Las plagas y la paciencia infinita, Luis Cino

 

Como si no bastara con el cólera y el dengue, dicen que ya llegó a Cuba la fiebre de Chukungaya…Es como si todas las plagas del Antiguo Testamento nos azotaran al unísono y sin piedad, para castigarnos sabrá Dios por qué pecado nacional o la soberbia de ciertos tipos que creyeron saber qué era lo mejor para nosotros.  

Fallaron, pero sin siquiera pedir disculpas, los Infalibles Jefes  nos llevan a paso de conga y buchito de agua –de salidero- hacia el más mísero, torpe y egoísta capitalismo de Estado. Eso sí, con discurso socialista.

Y los problemas crecen y se multiplican. Nosotros, que somos cada vez más viejos y menos, no. Los jóvenes no quieren trabajar ni tener hijos, sino irse del país. Un país donde no alcanzan los salarios ni las viviendas, y donde lo único que aumenta son los escombros, los mosquitos, la chusmería, los delitos violentos, el robo y la corrupción.

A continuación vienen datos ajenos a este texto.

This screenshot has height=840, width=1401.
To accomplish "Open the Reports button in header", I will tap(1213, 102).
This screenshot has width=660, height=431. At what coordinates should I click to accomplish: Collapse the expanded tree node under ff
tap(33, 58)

La moral, tan doble como la moneda, ya que no puede unificarse, se extingue.

¡Y todavía quieren que no cundan la desesperanza y sus malos consejos y peores tentaciones!

Solo los cada vez menos devotos del castrismo, con la paciencia de Job, siguen a la espera (o simulan estarlo)  de que ahora sí, gracias a los Lineamientos, los timbiriches, la Zona de Desarrollo del Mariel y la Ley de Inversiones Extranjeras, despegue  la astronave, llena de agujeros en el blindaje  y pilotada por Los Jefes infalibles. Como si  esta vez sí   fuera a producirse el milagro de que el maltrecho aparato levante vuelo en el último minuto y enfile su hocico  hacia un futuro de prosperidad.

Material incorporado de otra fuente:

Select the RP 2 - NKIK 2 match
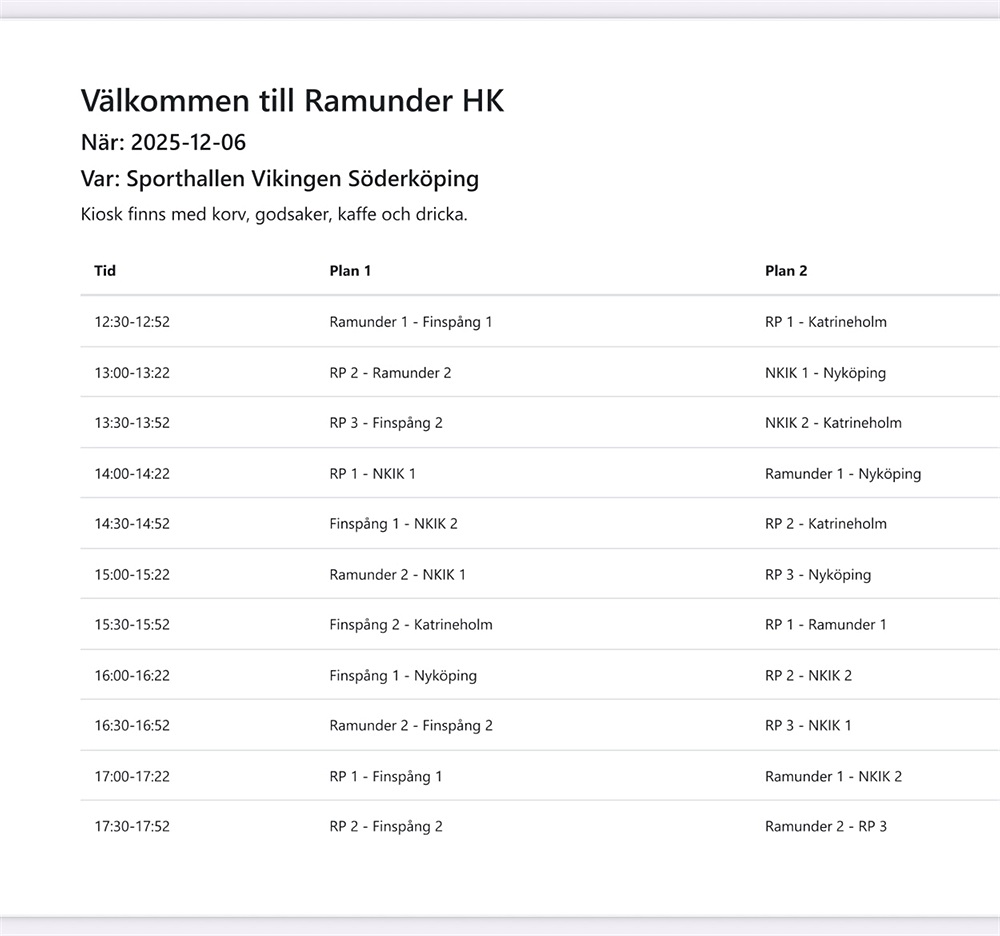The height and width of the screenshot is (936, 1000). click(x=808, y=676)
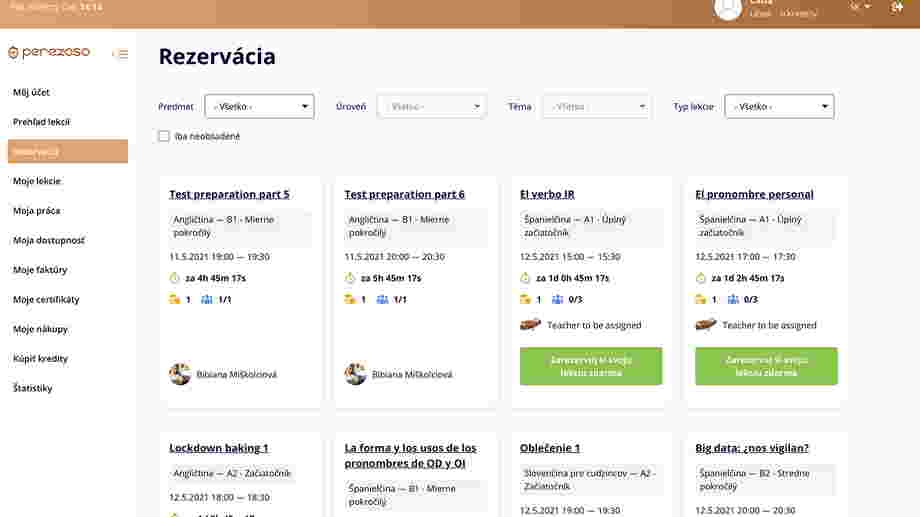
Task: Open the Úroveň dropdown
Action: (432, 106)
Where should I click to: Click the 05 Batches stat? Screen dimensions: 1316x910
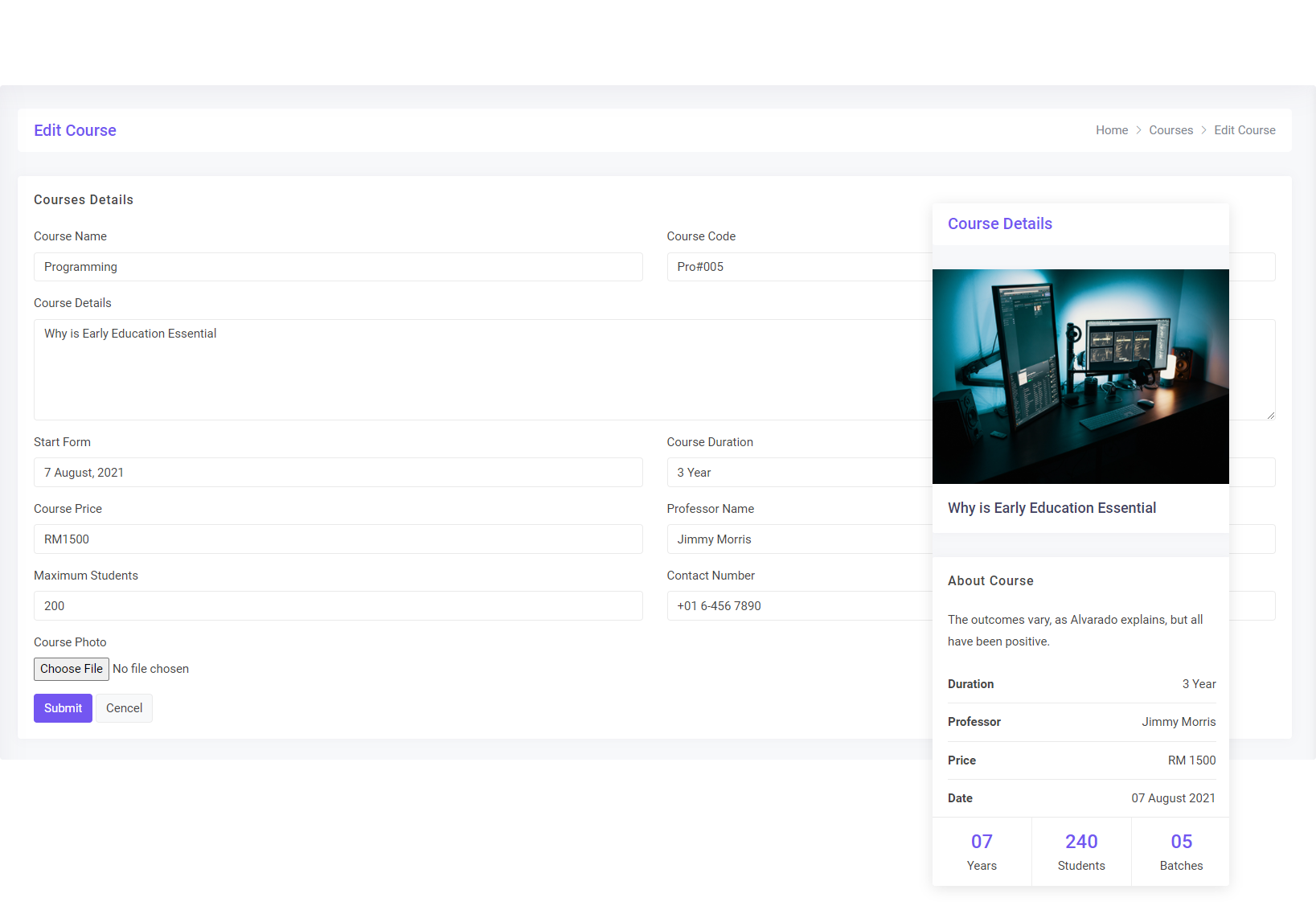[1181, 851]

¿Habrá que crear dos, tres, muchas Carmela, que no vendan los exámenes y ayuden a domar a los Chalas y sus amiguitos repas y pastilleros?  ¿Conseguirán las pruebas ortográficas y el refuerzo de jubilados  para apoyar a los maestros emergentes, no solo que volvamos a hablar en castellano más o menos inteligible, sino también que dejemos de ser la horda mal hablada, desarrapada, cínica, amoral y hambrienta en que nos convirtieron, para transformarnos al fin en un pueblo digno, culto y feliz?

¿Creerán que las exhortaciones a trabajar   van a elevar automáticamente la productividad y la eficiencia? ¿Conseguirán acabar con el robo y la corrupción? ¿Se impondrá de pronto la virtud?